What do you do if your ex-spouse fails to refinance the marital property as stipulated in your decree for divorce? In Part 1 of this series (see: Partition Action In Ohio Breaking Up Is Hard to Do: Especially if you own Real Estate together and Aren’t Married) we described the problems with unmarried couples owning real estate and we discussed partition actions as a remedy. In Part 2 of this series (see: Breaking up is Hard to Do especially when Divorcing, Own Real Estate and Both are on the Loan) we discussed the problems in a divorce when both parties are on the loan for the marital property. Major problems exist if an ex-spouse receives the marital home in a divorce but fails to refinance the loan when the ex-spouse is still an obligor on the loan. Both spouses remain liable to the lender. In addition to the risk of the ex-spouse defaulting on the loan, the liability for that loan will remain on the other spouse’s credit report making it difficult if not impossible to obtain financing for another home.
In the recent case, Tenney v. St. Clair, the Sixth Appellate District of Ohio provided us with an insight on a remedy for a party to a divorce, when the ex-spouse cannot or will not comply with a decree to refinance the real property from the marriage. In this case, the parties divorce decree awarded the real property to the Husband contingent upon refinancing the property within 60 days and Husband’s payment of $28,300 as Wife’s equity interest in the real property. The Husband failed to perform on both obligations. The Wife filed an action for Partition of the real property.
An action for Partition is utilized to divide or sell the real property owned by co-tenants. An action for Partition is controlled by Ohio statute under O.R.C. 5307. The Wife claimed that the property could not be divided and therefore should be sold as the alternative provided under the statute. Her lawyer filed a motion for summary judgment claiming that she was entitled to compel a partition of the property as a matter of law and therefore a trial on the merits was not necessary. Her Husband’s lawyer answered arguing that the partition complaint was an impermissible collateral attack on the decree of divorce and moved to have the partition action dismissed.
The trial court agreed with the Wife and held that the award of right and title to the property to the Husband was contingent upon the Husband obtaining financing within 60 days, and because this obligation was not fulfilled, the Parties remained as co-tenants to the property. Therefore, the trial court concluded that the Wife was entitled to file the Partition action. The trial court ordered the sale of the property.

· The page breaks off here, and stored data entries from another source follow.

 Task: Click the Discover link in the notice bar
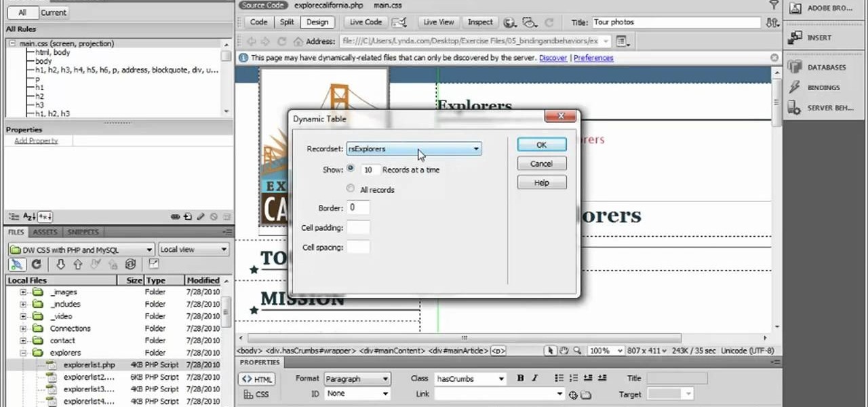coord(553,58)
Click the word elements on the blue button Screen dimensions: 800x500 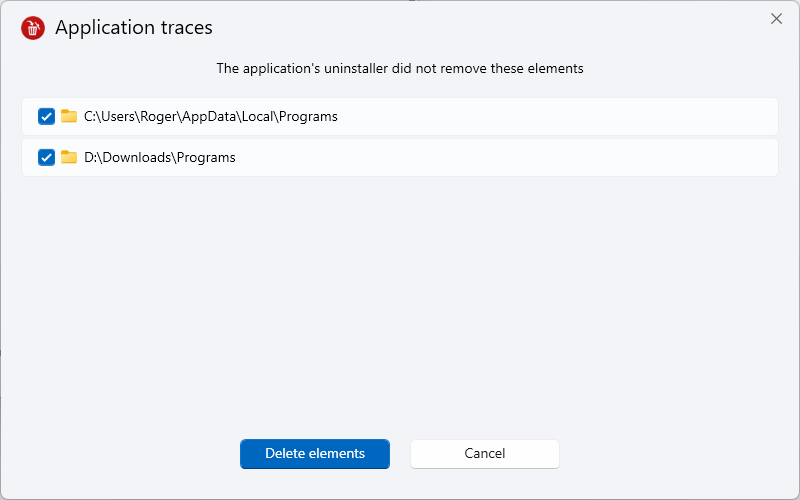pyautogui.click(x=339, y=454)
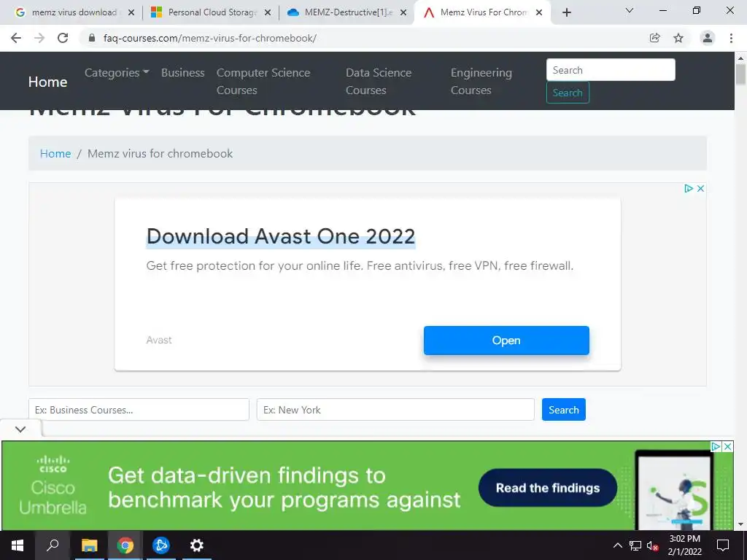Click the share page icon in address bar
Image resolution: width=747 pixels, height=560 pixels.
point(654,38)
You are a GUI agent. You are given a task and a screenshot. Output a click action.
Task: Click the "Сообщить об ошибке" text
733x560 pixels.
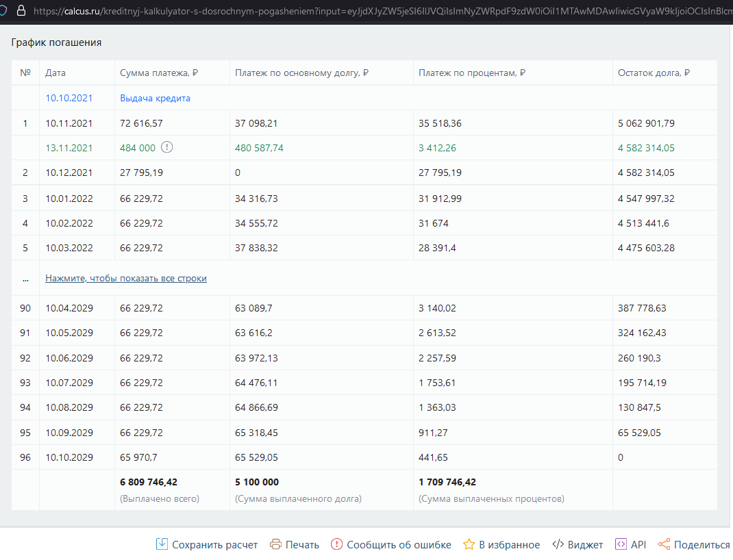[x=399, y=545]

The Husband appealed the trial court’s decision to the sixth Appellate District. The appellate court stated that the case turns on whether the parties’ property rights were finally and completely adjudicated in the divorce proceeding. If they were, the wife could not bring the partition action. Upholding the trial court’s decision on summary judgment for the Wife, the appellate court held that since the Wife did not receive payment for her interest in the real property, her rights were not fully adjudicated in the divorce proceeding. The appellate court stated that the action for partition was a viable alternative to ensure satisfaction of the Wife’s rights under the divorce decree.
When real estate is involved, it is imperative to have an attorney knowledgeable in the area to properly advise you. When a divorce occurs and there is real estate involved, it is imperative to have an attorney that is not only knowledgeable about divorce law, but also real estate law to effectively maneuver you through the complications of your situation.